Re: [PATCH 1/5] mm/zswap: reuse dstmem when decompress

Chris Li <chrisl@xxxxxxxxxx> · Thu, 14 Dec 2023 14:02:11 -0800

Hi Yosry,

On Thu, Dec 14, 2023 at 10:27 AM Yosry Ahmed <yosryahmed@xxxxxxxxxx> wrote:
>
> On Thu, Dec 14, 2023 at 9:59 AM Chris Li <chrisl@xxxxxxxxxx> wrote:
> >
> > On Tue, Dec 12, 2023 at 8:18 PM Chengming Zhou
> > <zhouchengming@xxxxxxxxxxxxx> wrote:
> > >
> > > In the !zpool_can_sleep_mapped() case such as zsmalloc, we need to first
> > > copy the entry->handle memory to a temporary memory, which is allocated
> > > using kmalloc.
> > >
> > > Obviously we can reuse the per-compressor dstmem to avoid allocating
> > > every time, since it's percpu-compressor and protected in mutex.
> >
> > You are trading more memory for faster speed.
> > Per-cpu data structure does not come free. It is expensive in terms of
> > memory on a big server with a lot of CPU. Think more than a few
> > hundred CPU. On the big servers, we might want to disable this
> > optimization to save a few MB RAM, depending on the gain of this
> > optimization.
> > Do we have any benchmark suggesting how much CPU overhead or latency
> > this per-CPU page buys us, compared to using kmalloc?
>
> IIUC we are not creating any new percpu data structures here. We are
> reusing existing percpu buffers used in the store path to compress
> into. Now we also use them in the load path if we need a temporary
> buffer to decompress into if the zpool backend does not support
> sleeping while the memory is mapped.

That sounds like pure win then. Thanks for explaining it.

Hi Nahn,

> I think Chengming is re-using an existing per-CPU buffer for this
> purpose. IIUC, it was previously only used for compression
> (zswap_store) - Chengming is leveraging it for decompression (load and
> writeback) too with this patch. This sounds fine to me tbh, because
> both directions have to hold the mutex anyway, so that buffer is
> locked out - might as well use it.

Agree.

Acked-by: Chris Li <chrisl@xxxxxxxxxx>

>
> We're doing a bit more work in the mutex section (memcpy and handle
> (un)mapping) - but seems fine to me tbh.

Thanks for the heads up.

Chris

### ASSIGNED TASK 1:
In the zswap patch thread, which function was used to allocate the temporary memory before this change?

### THE RECORDS:
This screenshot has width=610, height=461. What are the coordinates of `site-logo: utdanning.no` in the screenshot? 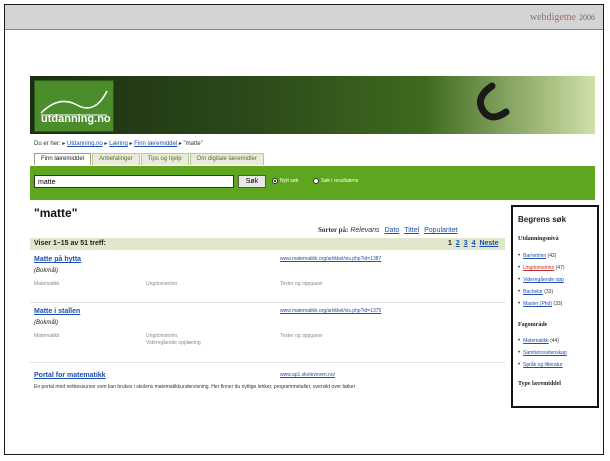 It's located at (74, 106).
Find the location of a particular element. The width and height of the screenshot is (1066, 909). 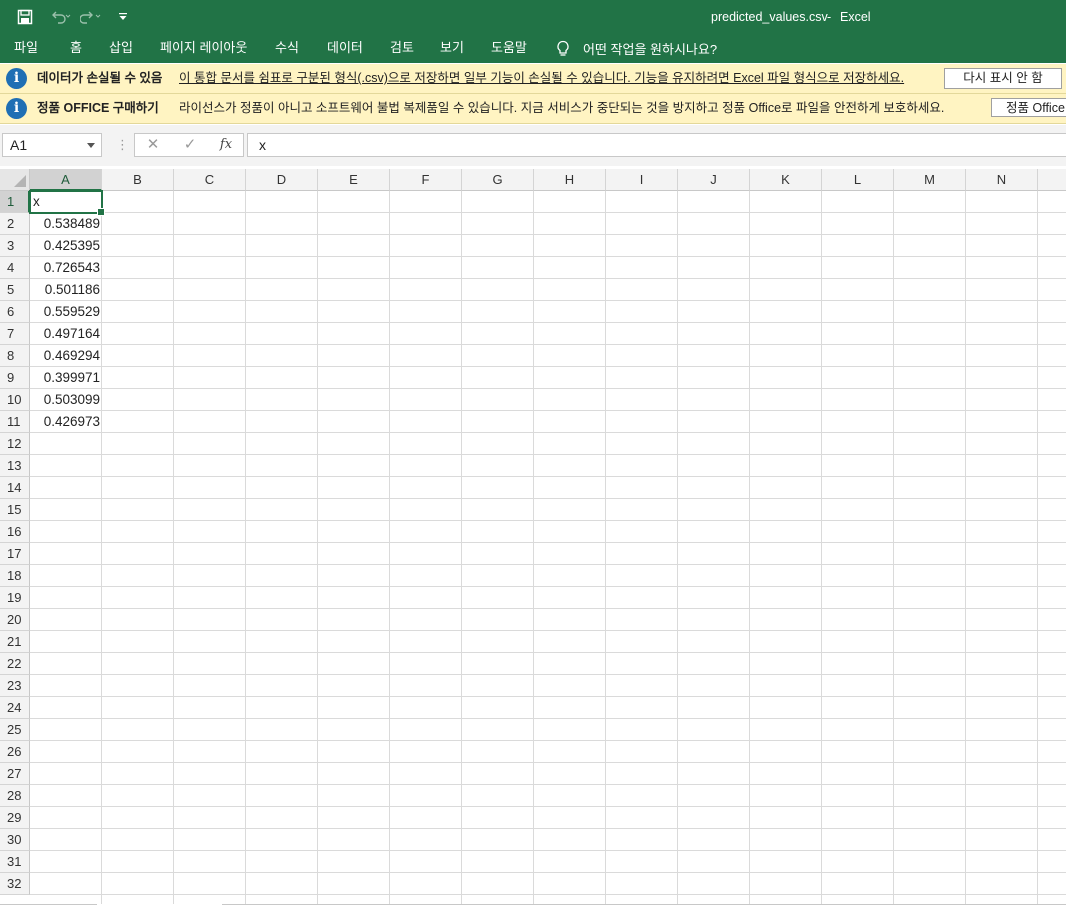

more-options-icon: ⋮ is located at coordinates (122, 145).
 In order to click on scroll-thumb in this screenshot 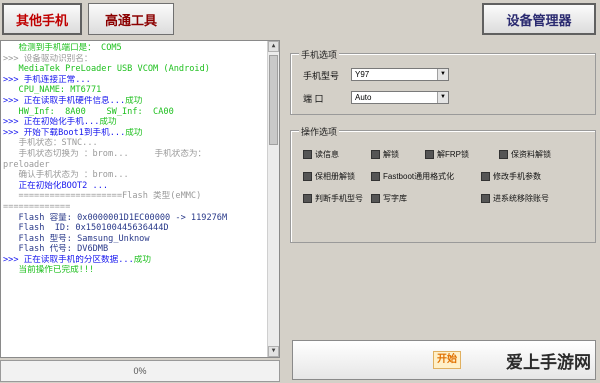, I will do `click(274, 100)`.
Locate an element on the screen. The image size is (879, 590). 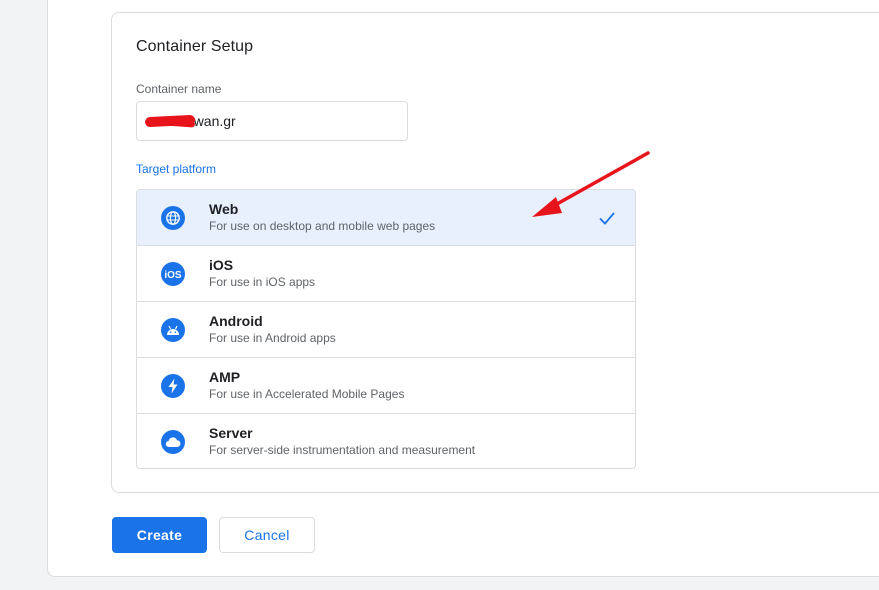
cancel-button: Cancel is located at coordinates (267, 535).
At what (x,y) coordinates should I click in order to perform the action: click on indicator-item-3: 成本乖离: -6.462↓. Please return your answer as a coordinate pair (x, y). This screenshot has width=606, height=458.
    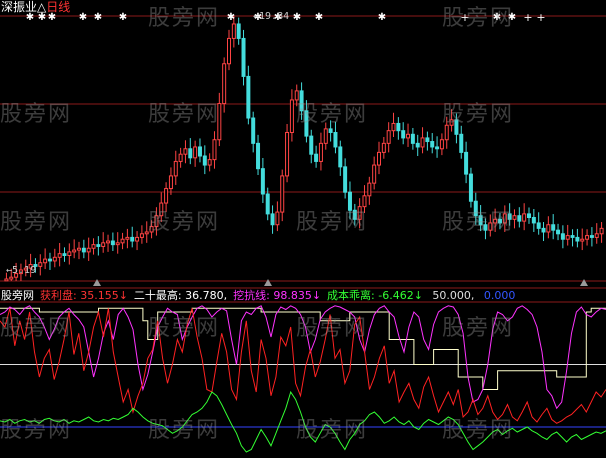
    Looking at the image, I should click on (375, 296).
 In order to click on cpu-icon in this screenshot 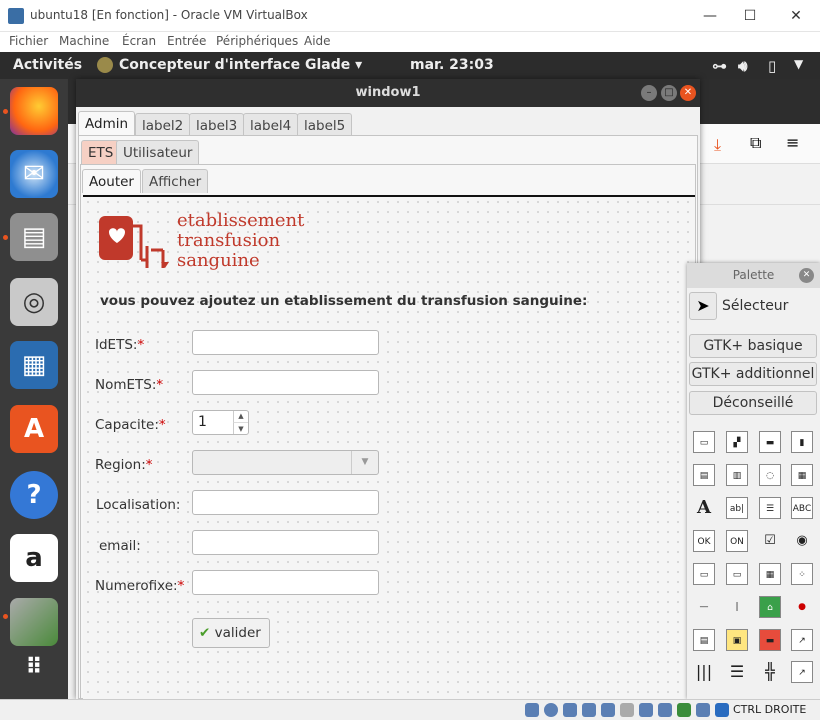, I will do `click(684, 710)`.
--
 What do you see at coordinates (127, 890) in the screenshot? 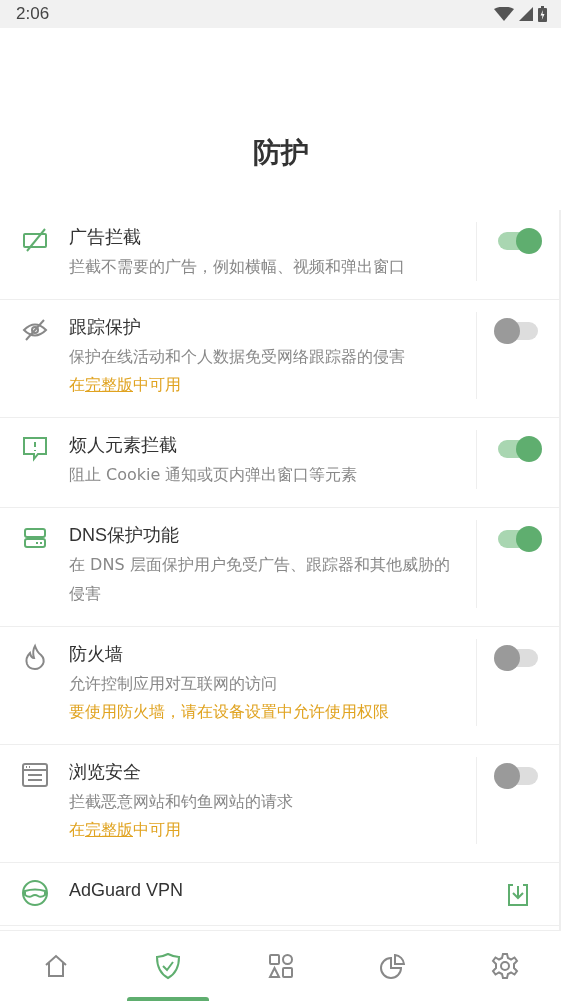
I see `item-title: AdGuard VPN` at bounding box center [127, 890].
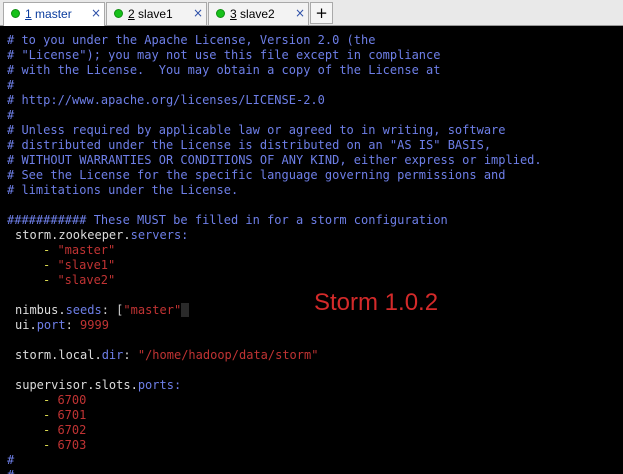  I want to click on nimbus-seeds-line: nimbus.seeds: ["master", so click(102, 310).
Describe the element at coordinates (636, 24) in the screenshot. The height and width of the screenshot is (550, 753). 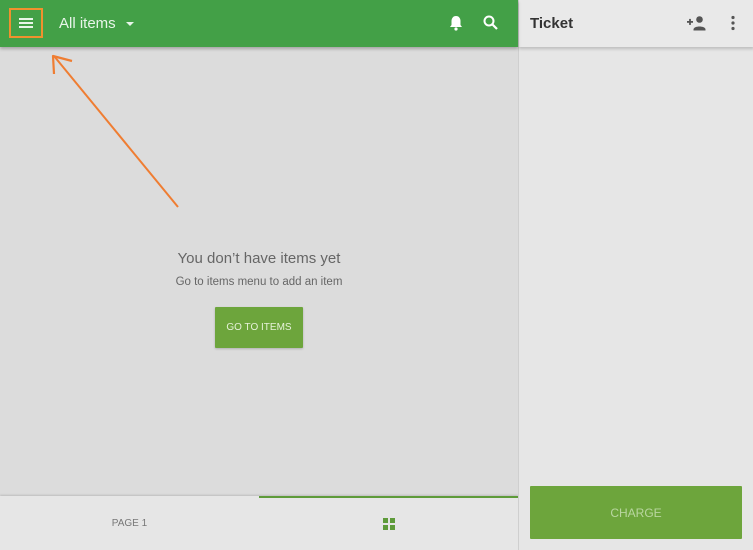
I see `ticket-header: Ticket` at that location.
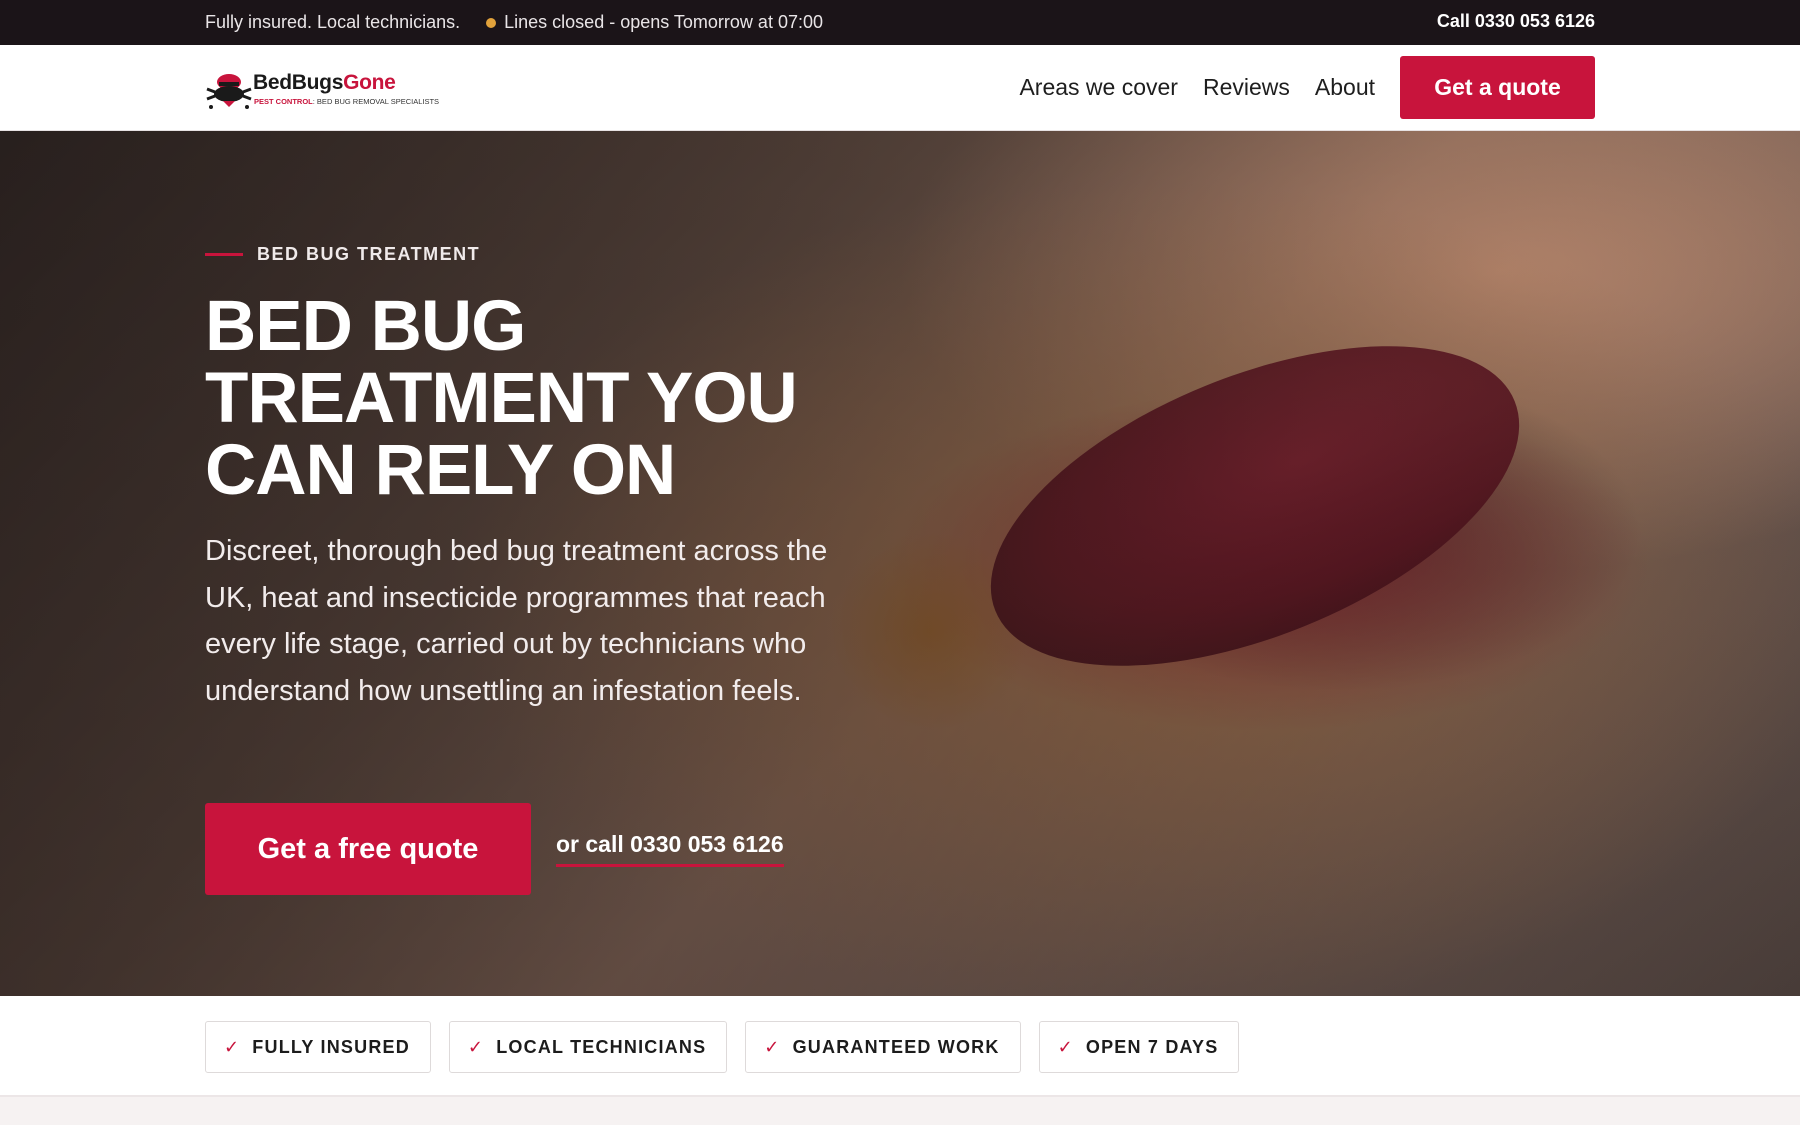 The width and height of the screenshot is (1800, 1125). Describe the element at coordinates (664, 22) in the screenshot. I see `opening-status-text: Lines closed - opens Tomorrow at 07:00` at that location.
---
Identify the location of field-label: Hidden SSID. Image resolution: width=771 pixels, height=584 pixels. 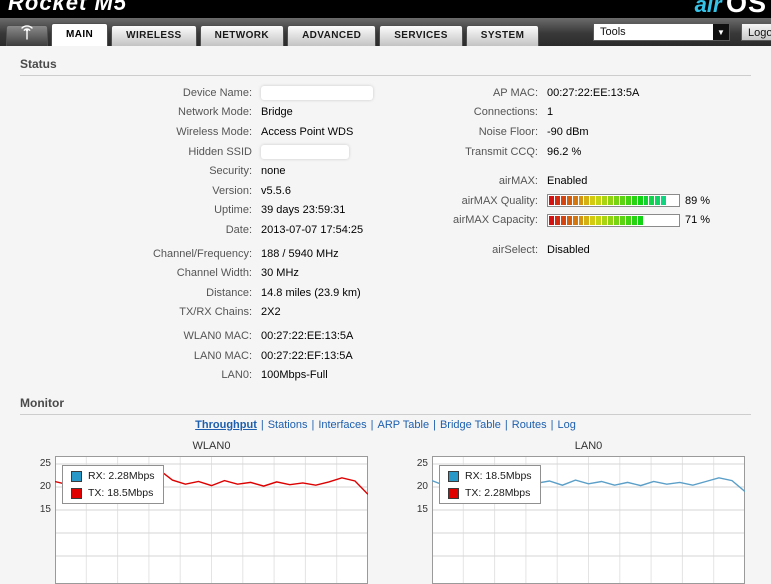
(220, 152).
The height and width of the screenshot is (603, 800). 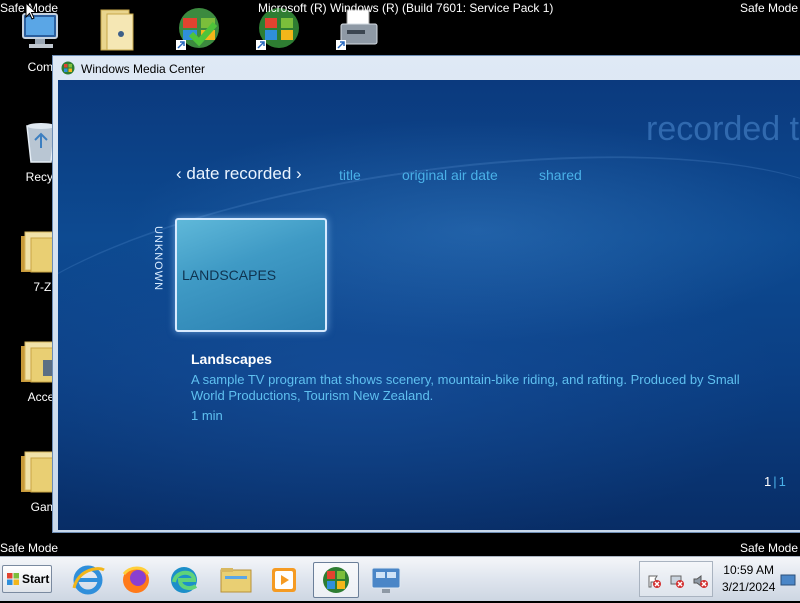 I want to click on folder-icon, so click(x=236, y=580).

### ASSIGNED TASK 2:
Select every line of the entries that contains the string "item", matching case exactly.

### PROBLEM SOLUTION 1:
kmalloc

### PROBLEM SOLUTION 2:
At what (x,y) coordinates should I click in order to perform the action: click on indicator-item-3: 成本乖离: -6.462↓. Please return your answer as a coordinate pair (x, y). This screenshot has width=606, height=458.
I see `item-title: AdGuard VPN` at bounding box center [127, 890].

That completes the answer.